• **Problem details**
Repeat exactly, and only, the lines below starting at the line that contains "[Orcid] (47, 417)" and ending at the line that contains "[Sayfalar] (337, 468)", inclusive of both.

• **Data to examine**
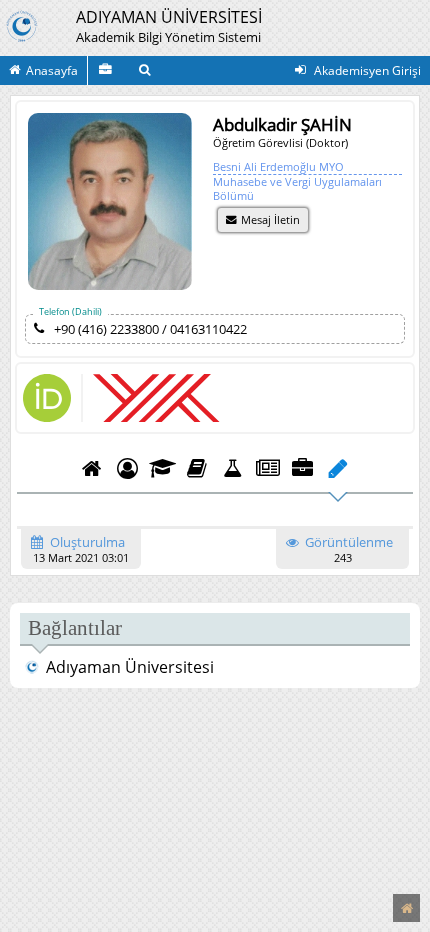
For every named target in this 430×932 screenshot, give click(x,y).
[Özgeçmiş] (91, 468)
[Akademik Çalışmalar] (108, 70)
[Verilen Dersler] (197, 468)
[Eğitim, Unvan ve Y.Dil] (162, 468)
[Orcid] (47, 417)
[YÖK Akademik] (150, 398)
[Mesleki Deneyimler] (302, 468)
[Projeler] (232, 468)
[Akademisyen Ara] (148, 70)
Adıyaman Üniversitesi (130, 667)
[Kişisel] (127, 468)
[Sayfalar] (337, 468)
...
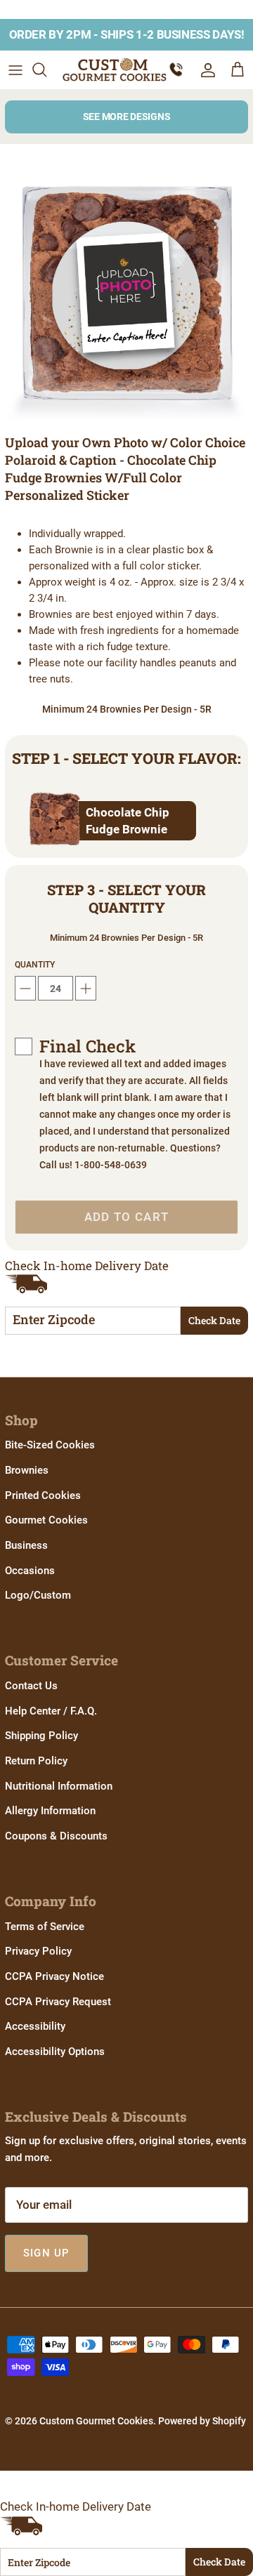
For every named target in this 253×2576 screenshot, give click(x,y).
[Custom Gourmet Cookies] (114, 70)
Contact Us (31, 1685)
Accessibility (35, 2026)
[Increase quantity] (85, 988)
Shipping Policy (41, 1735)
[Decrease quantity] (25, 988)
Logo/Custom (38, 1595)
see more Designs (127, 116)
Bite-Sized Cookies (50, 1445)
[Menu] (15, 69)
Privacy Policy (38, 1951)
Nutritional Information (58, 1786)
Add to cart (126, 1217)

• **Solution for this exercise**
[Orcid] (47, 417)
[YÖK Akademik] (150, 398)
[Mesleki Deneyimler] (302, 468)
[Projeler] (232, 468)
[Akademisyen Ara] (148, 70)
Adıyaman Üniversitesi (130, 667)
[Kişisel] (127, 468)
[Sayfalar] (337, 468)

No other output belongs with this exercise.